#### [PROBLEM DETAILS]
After finding the line with "181x181 pixels." in the data below, set down exactly each line through the one with "Viewport: 287px width, 201px height.", inclusive, and stop there.
+-------+
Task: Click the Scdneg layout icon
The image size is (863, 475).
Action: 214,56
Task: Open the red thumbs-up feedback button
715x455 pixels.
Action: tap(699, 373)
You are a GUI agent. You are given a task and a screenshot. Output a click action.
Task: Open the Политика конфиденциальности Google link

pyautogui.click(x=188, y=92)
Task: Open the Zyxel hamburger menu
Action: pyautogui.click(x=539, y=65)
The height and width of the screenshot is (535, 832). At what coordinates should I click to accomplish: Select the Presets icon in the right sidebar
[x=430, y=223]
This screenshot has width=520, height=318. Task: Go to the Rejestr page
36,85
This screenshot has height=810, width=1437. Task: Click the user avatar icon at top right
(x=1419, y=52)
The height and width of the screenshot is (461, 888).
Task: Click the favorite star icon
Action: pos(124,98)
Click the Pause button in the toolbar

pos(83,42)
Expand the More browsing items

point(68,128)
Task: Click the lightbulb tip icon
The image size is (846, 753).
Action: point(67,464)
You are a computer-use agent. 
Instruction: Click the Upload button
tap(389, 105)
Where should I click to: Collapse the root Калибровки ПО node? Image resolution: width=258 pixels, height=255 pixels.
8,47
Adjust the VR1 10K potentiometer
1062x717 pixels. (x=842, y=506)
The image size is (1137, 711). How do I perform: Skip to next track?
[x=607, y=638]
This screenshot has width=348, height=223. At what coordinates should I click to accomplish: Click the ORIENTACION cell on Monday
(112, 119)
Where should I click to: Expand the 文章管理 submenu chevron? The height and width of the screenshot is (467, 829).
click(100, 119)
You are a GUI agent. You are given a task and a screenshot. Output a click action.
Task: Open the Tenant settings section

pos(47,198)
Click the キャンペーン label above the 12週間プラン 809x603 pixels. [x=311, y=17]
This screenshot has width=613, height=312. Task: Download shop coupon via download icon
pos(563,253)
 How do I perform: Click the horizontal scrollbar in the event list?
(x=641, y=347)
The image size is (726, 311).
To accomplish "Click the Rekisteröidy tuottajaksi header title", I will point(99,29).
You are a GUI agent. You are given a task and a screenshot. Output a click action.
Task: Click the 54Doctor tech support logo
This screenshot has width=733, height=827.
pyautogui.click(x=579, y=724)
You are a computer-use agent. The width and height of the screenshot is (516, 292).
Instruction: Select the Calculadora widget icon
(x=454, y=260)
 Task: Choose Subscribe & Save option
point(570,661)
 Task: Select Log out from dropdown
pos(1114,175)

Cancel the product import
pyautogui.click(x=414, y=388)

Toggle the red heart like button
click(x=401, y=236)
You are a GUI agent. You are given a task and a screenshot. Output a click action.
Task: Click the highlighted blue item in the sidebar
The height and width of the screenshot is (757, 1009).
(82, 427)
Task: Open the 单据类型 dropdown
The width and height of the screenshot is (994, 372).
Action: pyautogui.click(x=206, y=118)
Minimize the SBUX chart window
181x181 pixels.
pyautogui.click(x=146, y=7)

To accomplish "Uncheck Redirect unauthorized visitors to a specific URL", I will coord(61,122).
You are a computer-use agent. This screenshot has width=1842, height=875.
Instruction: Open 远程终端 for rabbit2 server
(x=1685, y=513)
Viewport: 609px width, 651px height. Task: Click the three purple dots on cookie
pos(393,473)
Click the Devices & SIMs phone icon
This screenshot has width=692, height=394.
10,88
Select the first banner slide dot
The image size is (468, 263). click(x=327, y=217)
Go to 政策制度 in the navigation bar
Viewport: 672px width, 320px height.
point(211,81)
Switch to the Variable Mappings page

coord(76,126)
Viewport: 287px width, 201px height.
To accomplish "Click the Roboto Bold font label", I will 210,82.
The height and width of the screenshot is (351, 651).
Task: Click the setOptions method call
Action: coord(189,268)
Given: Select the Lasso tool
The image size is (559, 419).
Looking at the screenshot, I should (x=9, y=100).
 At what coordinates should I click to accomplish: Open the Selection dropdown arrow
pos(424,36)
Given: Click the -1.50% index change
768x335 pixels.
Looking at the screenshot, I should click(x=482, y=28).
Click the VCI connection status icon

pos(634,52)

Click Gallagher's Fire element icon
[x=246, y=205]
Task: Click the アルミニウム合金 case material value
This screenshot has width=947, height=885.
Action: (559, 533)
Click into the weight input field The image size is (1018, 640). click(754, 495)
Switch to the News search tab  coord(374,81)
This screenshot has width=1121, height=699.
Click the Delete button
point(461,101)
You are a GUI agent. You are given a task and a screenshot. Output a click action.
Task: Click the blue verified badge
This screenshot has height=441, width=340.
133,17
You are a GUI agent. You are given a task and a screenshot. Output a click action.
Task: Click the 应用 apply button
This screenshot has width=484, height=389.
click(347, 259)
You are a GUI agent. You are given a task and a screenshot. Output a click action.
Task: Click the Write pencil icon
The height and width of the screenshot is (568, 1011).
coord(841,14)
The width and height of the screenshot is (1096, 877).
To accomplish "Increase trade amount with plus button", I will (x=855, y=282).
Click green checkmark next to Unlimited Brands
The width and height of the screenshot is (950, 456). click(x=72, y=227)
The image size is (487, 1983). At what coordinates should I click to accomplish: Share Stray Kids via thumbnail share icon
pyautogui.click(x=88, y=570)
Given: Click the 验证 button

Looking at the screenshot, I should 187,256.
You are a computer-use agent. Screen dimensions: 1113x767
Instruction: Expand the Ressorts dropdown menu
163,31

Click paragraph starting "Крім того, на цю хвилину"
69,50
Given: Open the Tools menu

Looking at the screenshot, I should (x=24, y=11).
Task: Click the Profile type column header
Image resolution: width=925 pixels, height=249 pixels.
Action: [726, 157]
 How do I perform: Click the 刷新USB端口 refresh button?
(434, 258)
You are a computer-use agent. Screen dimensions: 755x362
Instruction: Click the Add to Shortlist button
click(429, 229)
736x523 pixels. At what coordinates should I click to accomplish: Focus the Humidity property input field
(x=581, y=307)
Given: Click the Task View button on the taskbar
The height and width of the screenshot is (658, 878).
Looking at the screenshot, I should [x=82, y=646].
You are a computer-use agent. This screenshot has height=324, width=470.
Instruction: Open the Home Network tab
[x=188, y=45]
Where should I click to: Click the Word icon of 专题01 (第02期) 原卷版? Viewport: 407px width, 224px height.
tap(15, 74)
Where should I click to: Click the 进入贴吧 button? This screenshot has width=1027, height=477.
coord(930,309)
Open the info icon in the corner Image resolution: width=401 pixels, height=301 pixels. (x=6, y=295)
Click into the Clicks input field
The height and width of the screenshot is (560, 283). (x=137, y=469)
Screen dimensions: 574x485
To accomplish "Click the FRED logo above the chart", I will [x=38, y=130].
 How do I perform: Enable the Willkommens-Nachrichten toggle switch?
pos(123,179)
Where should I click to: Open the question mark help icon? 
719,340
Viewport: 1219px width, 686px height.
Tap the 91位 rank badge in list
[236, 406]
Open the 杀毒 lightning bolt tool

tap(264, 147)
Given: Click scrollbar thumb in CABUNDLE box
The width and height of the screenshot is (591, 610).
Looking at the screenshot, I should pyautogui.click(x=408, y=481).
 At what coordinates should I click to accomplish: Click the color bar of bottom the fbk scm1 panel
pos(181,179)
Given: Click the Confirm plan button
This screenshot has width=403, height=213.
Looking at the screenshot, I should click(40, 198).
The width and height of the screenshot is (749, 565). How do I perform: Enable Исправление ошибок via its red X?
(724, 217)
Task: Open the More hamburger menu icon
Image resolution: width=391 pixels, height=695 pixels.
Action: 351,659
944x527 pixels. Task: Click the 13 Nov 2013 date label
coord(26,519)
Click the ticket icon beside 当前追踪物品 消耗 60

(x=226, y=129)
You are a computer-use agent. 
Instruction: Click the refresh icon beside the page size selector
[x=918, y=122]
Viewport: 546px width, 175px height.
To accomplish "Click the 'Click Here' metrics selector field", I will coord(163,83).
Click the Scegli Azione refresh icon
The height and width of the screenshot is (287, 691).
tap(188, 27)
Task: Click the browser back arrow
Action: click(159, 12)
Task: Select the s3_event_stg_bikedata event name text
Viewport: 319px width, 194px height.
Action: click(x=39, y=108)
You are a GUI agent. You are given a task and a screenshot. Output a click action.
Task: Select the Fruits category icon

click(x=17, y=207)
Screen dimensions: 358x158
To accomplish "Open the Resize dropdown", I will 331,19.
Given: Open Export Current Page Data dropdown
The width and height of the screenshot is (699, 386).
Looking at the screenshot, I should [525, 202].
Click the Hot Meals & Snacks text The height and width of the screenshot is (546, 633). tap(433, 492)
+-------+
#### [ANSWER TO THIS PROBLEM]
181x181 pixels.
pyautogui.click(x=146, y=7)

To accomplish "Uncheck Redirect unauthorized visitors to a specific URL", I will coord(61,122).
You are a computer-use agent. This screenshot has width=1842, height=875.
Instruction: Open 远程终端 for rabbit2 server
(x=1685, y=513)
Viewport: 609px width, 651px height. Task: Click the three purple dots on cookie
pos(393,473)
Click the Devices & SIMs phone icon
This screenshot has width=692, height=394.
10,88
Select the first banner slide dot
The image size is (468, 263). click(x=327, y=217)
Go to 政策制度 in the navigation bar
Viewport: 672px width, 320px height.
point(211,81)
Switch to the Variable Mappings page

coord(76,126)
Viewport: 287px width, 201px height.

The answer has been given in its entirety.